EXTRACT TO READ –
I mean, it's a little ridiculous, but it's perfect for us

By Abhya Adlakha | LAST UPDATED: OCT 27, 2025

College was my vinyl-hunting peak. Every other weekend, I’d find myself elbow-deep in a crate somewhere in Toronto — dust, crackle, and the faint smell of regret in the air. Billy Joel. The Weeknd. Fleetwood Mac. Bowie. The Beatles. My collection started like most do — earnest and wildly inconsistent — and eventually grew into a borderline obsession. I lugged those records from dorm rooms to new apartments to flights back home, but one thing I never had back then? Space. Or a turntable that didn’t feel like a commitment.

Which is why the Audio-Technica Sound Burger, had it existed then, would’ve absolutely ruined my life — in the best way.

Let’s get this out of the way: the Sound Burger looks ridiculous. Like a clamshell lunchbox from the future or a gadget from a Kubrick film. When Audio-Technica first launched it back in the 1980s, vinyl was already dying, CD was the new messiah, and nobody wanted a “portable” record player you couldn’t actually move while it played. But that’s the fun of it. The Sound Burger was always a rebellion disguised as a toy. Now, 40 years later, they’ve brought it back — sleeker, Bluetooth-equipped, USB-C powered — and it might just be the most fun piece of audio tech you’ll end up buying.

Audio-Technica Sound Burger
Audio-Technica Sound Burger

It's absurd, but who cares?

Owning a Sound Burger feels like buying into a joke only audiophiles get. It’s small — like, fits-in-your-tote small — with a platter barely big enough to cradle your record. You clamp it shut, hit play, and the needle drops into the groove. Sure, it’s not meant for the road; any movement makes the vinyl skip like an anxious heart. But that’s the point. It’s analog fragility wrapped in Gen-Z practicality — wireless, rechargeable, yet still delightfully mechanical.

INFORMATION SHOWN –
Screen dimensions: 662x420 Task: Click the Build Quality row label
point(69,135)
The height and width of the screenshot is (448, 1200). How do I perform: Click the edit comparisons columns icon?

TASKS –
1 > From the Sound Burger review, pull out the stretch from "Which is why" through "but who cares?".
2 > Write the next part of the Sound Burger review, starting right after its last sentence.
The material was taken from a separate source.

RESULTS FOR THE EXERCISE –
1 >
Which is why the Audio-Technica Sound Burger, had it existed then, would’ve absolutely ruined my life — in the best way.

Let’s get this out of the way: the Sound Burger looks ridiculous. Like a clamshell lunchbox from the future or a gadget from a Kubrick film. When Audio-Technica first launched it back in the 1980s, vinyl was already dying, CD was the new messiah, and nobody wanted a “portable” record player you couldn’t actually move while it played. But that’s the fun of it. The Sound Burger was always a rebellion disguised as a toy. Now, 40 years later, they’ve brought it back — sleeker, Bluetooth-equipped, USB-C powered — and it might just be the most fun piece of audio tech you’ll end up buying.

Audio-Technica Sound Burger
Audio-Technica Sound Burger

It's absurd, but who cares?

2 >
I’ve been using it everywhere — next to my work desk, by the window when it rains, on the balcony with a whiskey when the night feels right. It doesn’t sound like my LP120X — the heavyweight beast that sits in my living room, waiting for “serious listening.” But the Sound Burger doesn’t pretend to be that. It’s not about soundstage or tonal warmth or micro-detail. It’s about vibe. It’s about the joy of hearing Scenes from an Italian Restaurant spin through a Bluetooth speaker while you fold laundry.

And the thing is, it actually sounds good. Surprisingly good. There’s that soft vinyl fuzz, the warmth of the midrange — nothing too sharp, nothing too sterile. Connect it via aux and it gets punchier, but even wireless, it holds its own. The Bluetooth pairing is smooth (thank god), the battery lasts 12 hours, and the controls are idiot-proof: one button for power, one for speed. No counterweights, no fiddling with tracking force, no ritual setup. Just plug, play, and vibe.

The nostalgia machine

Audio-Technica could’ve easily turned this into a gimmicky nostalgia piece — and to some extent, it is. But it’s also an act of cultural timing. Vinyl has clawed its way back from the dead, and suddenly we’re all chasing tactility again. Music that you can touch. The Sound Burger taps into that hunger while laughing at it a little. It’s for the guy who wants to play his Arctic Monkeys record next to his laptop, for the girl who just discovered Etta James and has 400 square feet of apartment to herself.

There’s a line between novelty and utility, and the Sound Burger dances right on it. The small platter means your record is half-suspended in midair, spinning like a planet out of orbit. The name — “Sound Burger” — shouldn’t work, but it does.

Audio-Technica Sound Burger
Audio-Technica Sound BurgerAudio-Technica

Who it’s really for

If you’re an audiophile purist, you’ll scoff. The lack of counterweight, the minor skips if your table’s not flat, the mid-heavy sound. But that’s missing the point. This isn’t a steak dinner.

It’s for people like me — people who love vinyl not just for the fidelity, but for the ceremony. For the click, the spin, the hiss before the first note. For the absurdity of needing to charge your turntable. It’s also, ironically, one of the few turntables that reminds you why you fell in love with records in the first place.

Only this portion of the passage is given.